1.47 Ondergronds bouwwerk

Een (gedeelte van) een bouwwerk, waarvan de bovenkant van de vloer is gelegen beneden peil.

1.48 Overkapping

Een bouwwerk omsloten door maximaal twee wanden en voorzien van een gesloten dak.

1.49 Parkeergelegenheid/parkeervoorzieningen

Elke stallingsgelegenheid op zowel openbaar als particulier terrein, die voldoende plaats biedt aan motorvoertuigen op méér dan drie wielen.

1.50 Peil
  • a. voor gebouwen waarvan de toegang onmiddellijk aan de weg grenst: de hoogte van de kruin van de weg ter plaatse van de hoofdtoegang;
  • b. in andere gevallen: de gemiddelde hoogte van het bestaande aansluitende maaiveld, ter plaatse van de naar het openbaar toegankelijke gebied gerichte grens van het bouwwerk;
  • c. voor een woonwagen, waarvan de hoofdtoegang niet direct aan de weg grenst: de gemiddelde hoogte van de bestaande verharding van de standplaats;
  • d. voor een bouwwerk ten behoeve van spoorwegdoeleinden: de bovenkant van de spoorstaaf.
1.51 Perceelsgrens

Een grenslijn tussen (bouw)percelen onderling.

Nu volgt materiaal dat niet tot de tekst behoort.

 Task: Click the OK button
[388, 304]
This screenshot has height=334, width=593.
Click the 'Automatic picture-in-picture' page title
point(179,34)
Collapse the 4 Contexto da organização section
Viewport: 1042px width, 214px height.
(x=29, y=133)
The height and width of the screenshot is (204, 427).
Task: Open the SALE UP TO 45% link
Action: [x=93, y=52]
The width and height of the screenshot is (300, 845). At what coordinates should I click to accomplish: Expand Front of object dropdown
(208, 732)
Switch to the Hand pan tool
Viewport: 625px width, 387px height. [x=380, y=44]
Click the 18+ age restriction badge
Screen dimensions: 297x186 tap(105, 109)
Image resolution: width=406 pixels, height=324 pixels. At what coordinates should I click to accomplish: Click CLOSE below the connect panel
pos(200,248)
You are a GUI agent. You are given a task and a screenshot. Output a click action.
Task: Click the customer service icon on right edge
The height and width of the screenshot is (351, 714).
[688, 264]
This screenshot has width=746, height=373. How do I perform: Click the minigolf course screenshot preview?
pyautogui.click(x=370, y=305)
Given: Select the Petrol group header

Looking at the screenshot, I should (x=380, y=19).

1.52 Productiegebonden detailhandel

Bedrijfsmatige verkoop van goederen aan particulieren die ter plaatse worden vervaardigd, gerepareerd en/of toegepast in het productieproces, waarbij de detailhandelfunctie ondergeschikt is aan de productiefunctie.

1.53 Prostitutie

Het zich beschikbaar stellen tot het verrichten van seksuele handelingen met een ander tegen vergoeding.

1.54 Seksinrichting

Een voor het publiek toegankelijke besloten ruimte waarin bedrijfsmatig, of in een omvang als zij het bedrijfsmatig, seksuele handelingen worden verricht of vertoningen van erotische- of pornografische aard plaatsvinden, waarbij tevens wordt verstaan een seksbioscoop, seksautomatenhal, sekstheater, parenclub, (raam)prostitutiebedrijf en een erotische massagesalon, al dan niet in combinatie met elkaar.

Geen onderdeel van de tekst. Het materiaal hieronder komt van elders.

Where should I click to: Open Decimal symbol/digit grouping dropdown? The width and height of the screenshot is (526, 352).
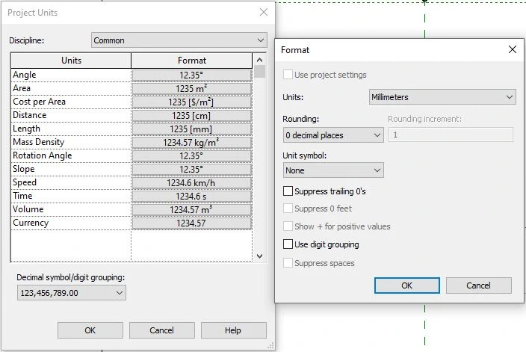point(71,293)
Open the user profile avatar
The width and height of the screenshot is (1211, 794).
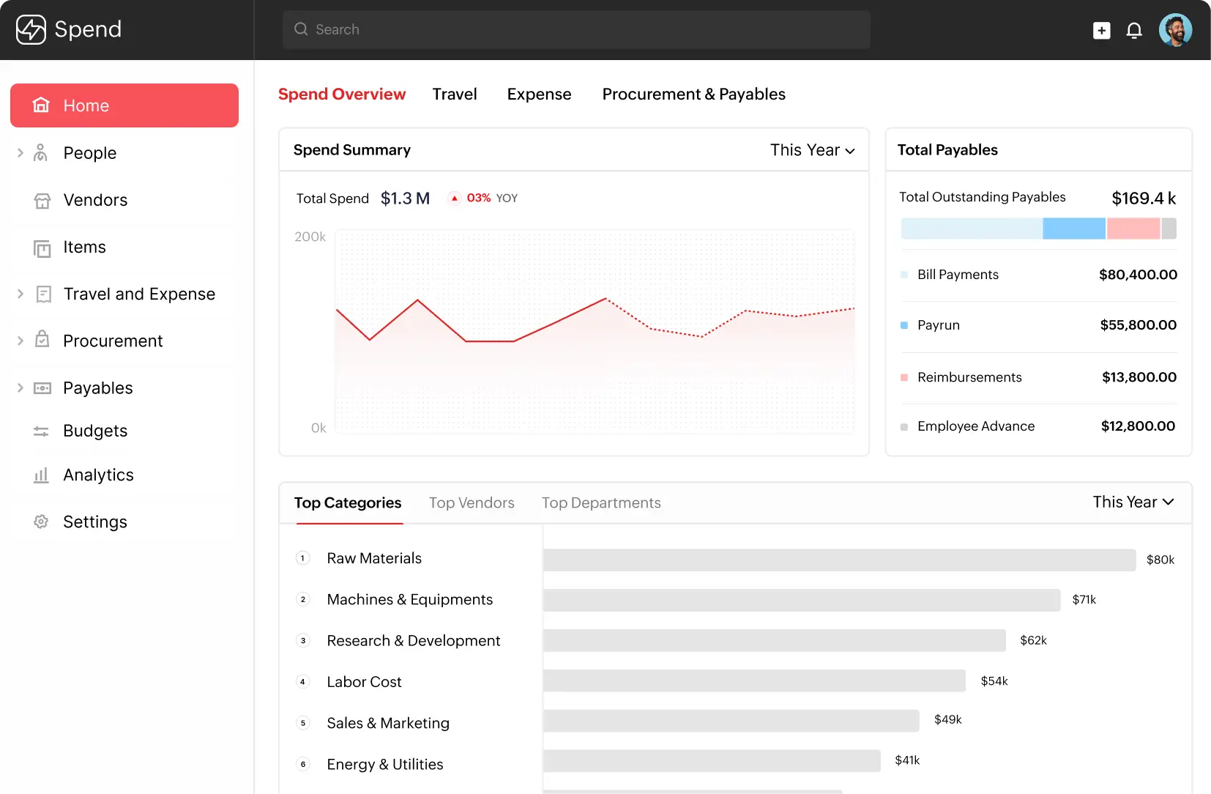[x=1175, y=30]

1.55 Seksuele dienstverlening

Een bedrijfsmatige activiteit gericht op het verrichten van seksuele handelingen en/of het verrichten van erotisch/pornografische vertoningen.

1.56 Souterrain

Een ruimte in een gebouw die gedeeltelijk ondergronds is gelegen (hieronder wordt geen kelder verstaan).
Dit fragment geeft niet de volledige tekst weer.